=== BRIEF ===
Can you continue the review of the card game Doomtown: Reloaded, picking up after its last sentence?

=== ARTICLE ===
Before starting the review, I want to address the fact that I don’t play a lot of card games or board games, at all. So if there is anything that can be represented better using board game or card game term, please point it out and let me know. Thanks in advance.
Now let’s get into the topic. Doomtown: Reloaded is a western themed card-based board game that also merged some poker culture into it. You are at the town of Gomorra, and you represent one of the four factions in the town. Your job is to use your resources to control the town as much as possible.

This is not an easy game to begin with, and it is not a pleasurable game to play before you understand what is going on in the game, so if you are new to board game and card game, be prepared that the learning curve for this game will be rather deep.
However, if you at least have some basic knowledge and experience about different board games and card games, this game will be relatively easier to pick up, you just need to remember some more Doomtown-specific terms and unique game flows before totally get the hang of it.
Also, although this game is marked as for “2+” players, the recommended number of players for this game is 2-4 before everyone understands the mechanics of this game, otherwise it will take way too long to finish one game.

=== DATASET ENTRIES ===
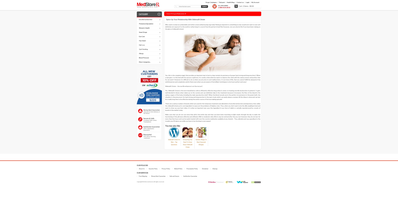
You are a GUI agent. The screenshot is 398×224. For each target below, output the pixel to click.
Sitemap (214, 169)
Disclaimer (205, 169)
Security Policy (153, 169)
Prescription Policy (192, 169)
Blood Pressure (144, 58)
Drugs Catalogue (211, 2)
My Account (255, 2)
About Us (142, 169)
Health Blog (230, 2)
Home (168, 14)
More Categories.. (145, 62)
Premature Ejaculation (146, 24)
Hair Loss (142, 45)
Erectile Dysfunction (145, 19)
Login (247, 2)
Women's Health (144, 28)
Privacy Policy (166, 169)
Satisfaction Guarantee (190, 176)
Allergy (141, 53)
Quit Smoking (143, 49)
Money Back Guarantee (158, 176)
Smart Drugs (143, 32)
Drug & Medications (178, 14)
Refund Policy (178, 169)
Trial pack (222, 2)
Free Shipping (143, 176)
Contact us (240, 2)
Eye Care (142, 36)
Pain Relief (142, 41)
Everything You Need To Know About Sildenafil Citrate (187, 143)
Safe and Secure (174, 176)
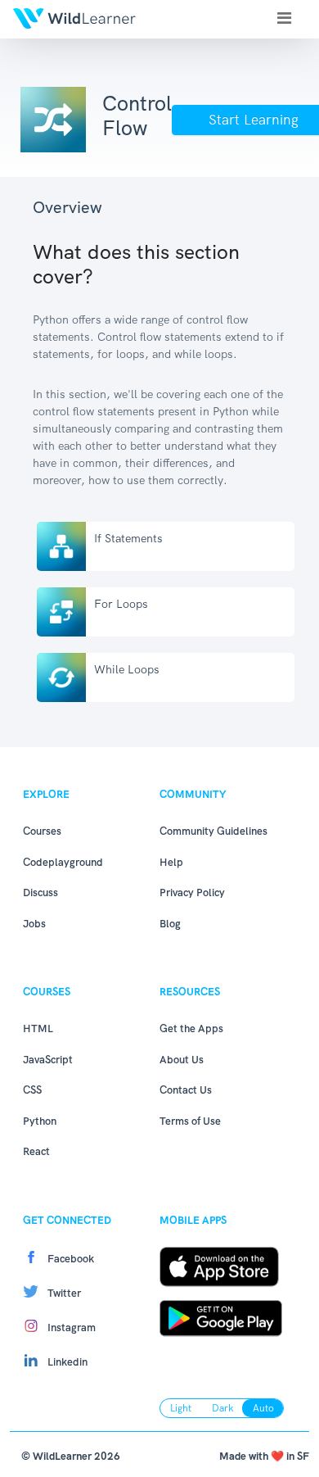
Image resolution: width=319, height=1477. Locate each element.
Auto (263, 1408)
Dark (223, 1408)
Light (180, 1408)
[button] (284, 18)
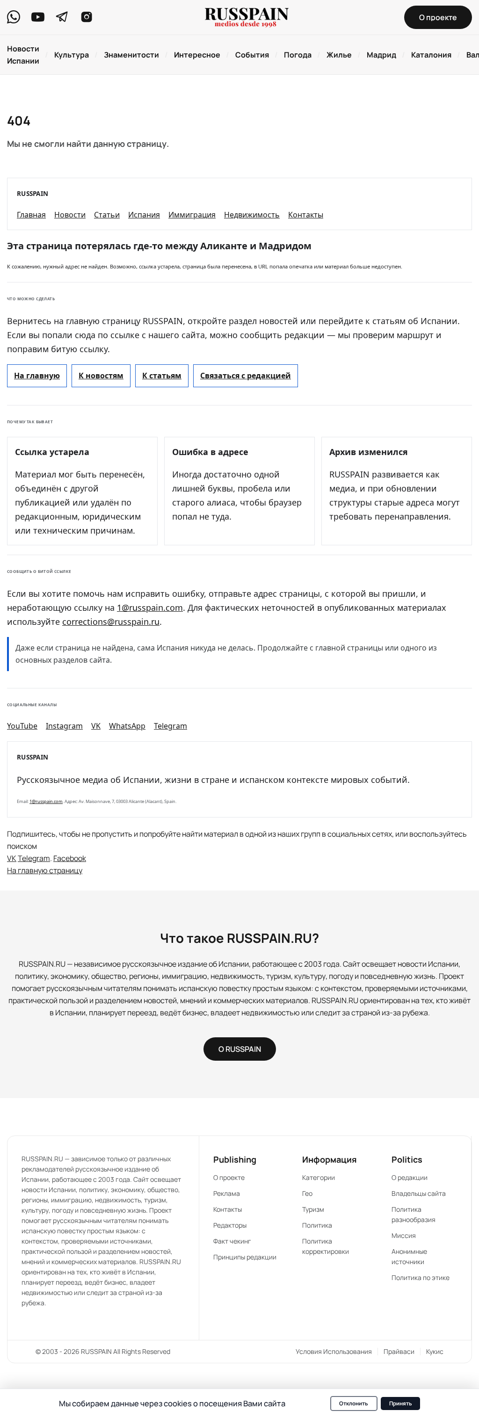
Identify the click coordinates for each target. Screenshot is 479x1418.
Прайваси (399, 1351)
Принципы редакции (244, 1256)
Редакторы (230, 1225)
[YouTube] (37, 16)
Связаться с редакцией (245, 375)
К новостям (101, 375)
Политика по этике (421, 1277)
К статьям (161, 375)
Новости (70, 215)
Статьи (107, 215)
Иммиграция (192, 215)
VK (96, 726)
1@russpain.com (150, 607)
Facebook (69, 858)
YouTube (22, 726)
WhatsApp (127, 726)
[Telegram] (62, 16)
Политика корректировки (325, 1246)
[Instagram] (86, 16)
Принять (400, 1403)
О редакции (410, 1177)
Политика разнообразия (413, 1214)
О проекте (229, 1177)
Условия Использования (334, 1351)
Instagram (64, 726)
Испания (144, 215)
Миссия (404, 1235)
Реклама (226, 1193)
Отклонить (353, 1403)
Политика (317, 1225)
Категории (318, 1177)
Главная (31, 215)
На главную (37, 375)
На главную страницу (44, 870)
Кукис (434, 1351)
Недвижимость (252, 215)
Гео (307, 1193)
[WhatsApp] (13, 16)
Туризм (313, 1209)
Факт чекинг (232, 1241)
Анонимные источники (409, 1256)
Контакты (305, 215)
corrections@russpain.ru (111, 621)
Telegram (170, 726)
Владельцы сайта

---

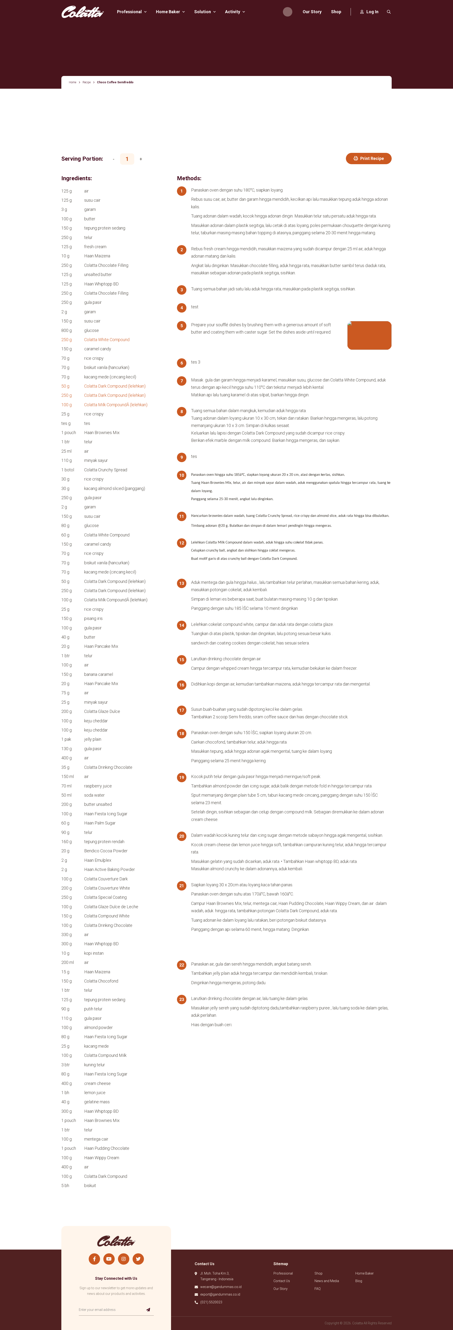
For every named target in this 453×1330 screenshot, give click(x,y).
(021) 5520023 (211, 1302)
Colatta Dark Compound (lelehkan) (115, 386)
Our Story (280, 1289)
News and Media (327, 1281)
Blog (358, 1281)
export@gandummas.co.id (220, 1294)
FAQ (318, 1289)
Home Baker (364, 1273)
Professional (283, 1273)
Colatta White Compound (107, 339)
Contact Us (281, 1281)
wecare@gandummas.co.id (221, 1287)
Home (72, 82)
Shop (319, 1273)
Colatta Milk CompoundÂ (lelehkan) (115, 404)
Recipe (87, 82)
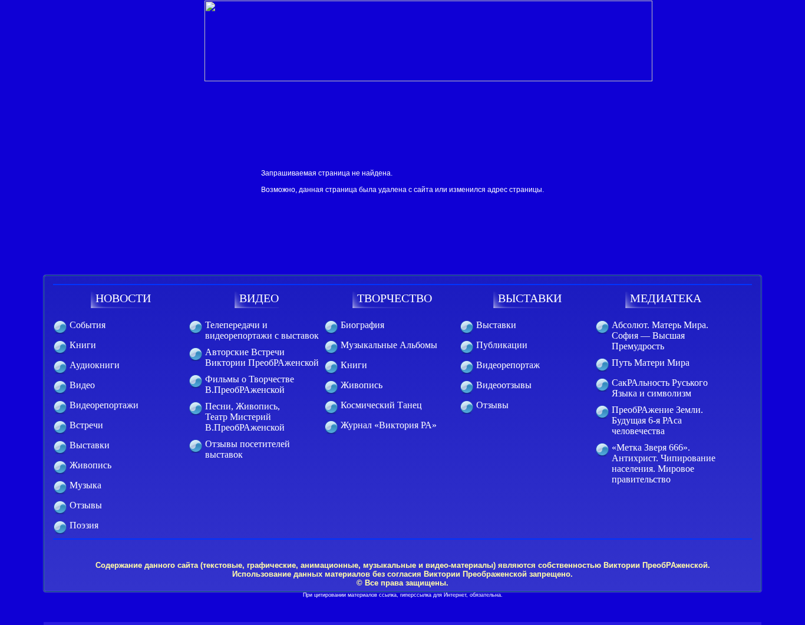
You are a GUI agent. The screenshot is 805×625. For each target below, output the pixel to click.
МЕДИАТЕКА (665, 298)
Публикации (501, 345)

* * *

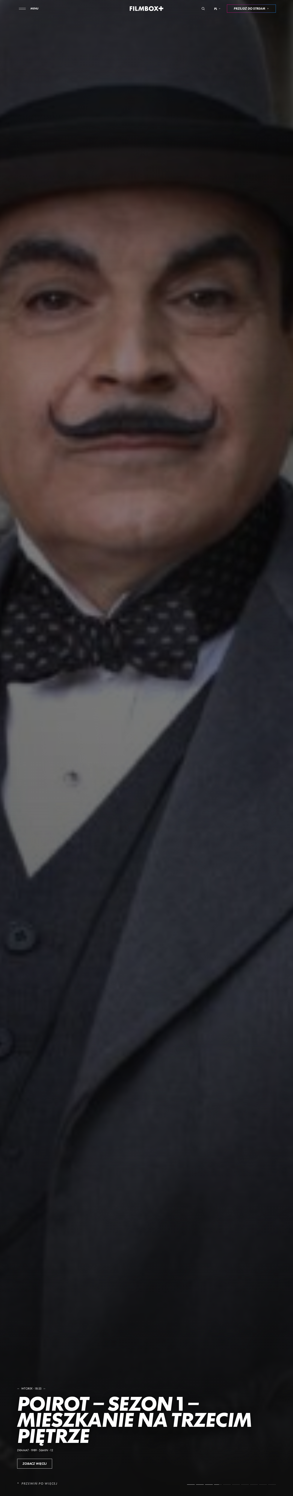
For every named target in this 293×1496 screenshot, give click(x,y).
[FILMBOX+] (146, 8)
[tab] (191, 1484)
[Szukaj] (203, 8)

=== ANSWER TO THIS PROBLEM ===
This is a living card game with numerous additional packs available. However, in order to learn the basics of this game, the base set is more than enough. There are 2 packs of pre-built deck that represent 2 factions in the game, Law Dog and The Sloane Gang. It also comes with a lot of additional cards so if you want to play as the other two factions, you can use those cards to build your own deck. There are different kinds of chips that represent different items. Chips with numbers are Ghost Rocks, which is the currency in this game. Red chips are influence chips, blue chips are control chips and green chips are additional in case you want to mark something else. The base set comes with 2 game boards so technically 2 players can play using only 1 base set. However, if you want complete experience of every possibility, it is recommended that each player has its own set. It also comes with a rule book and a beginner’s guide that teaches you step-by-step how to play using pre-built deck. Although the guide is not crystal clear, it is pretty helpful for players to understand the basic flow of the game with the help of rule book. Never read the entire rule book before playing the game, otherwise you will be confused very quickly. This is the kind of game where rules don’t make sense at all until you actually play it.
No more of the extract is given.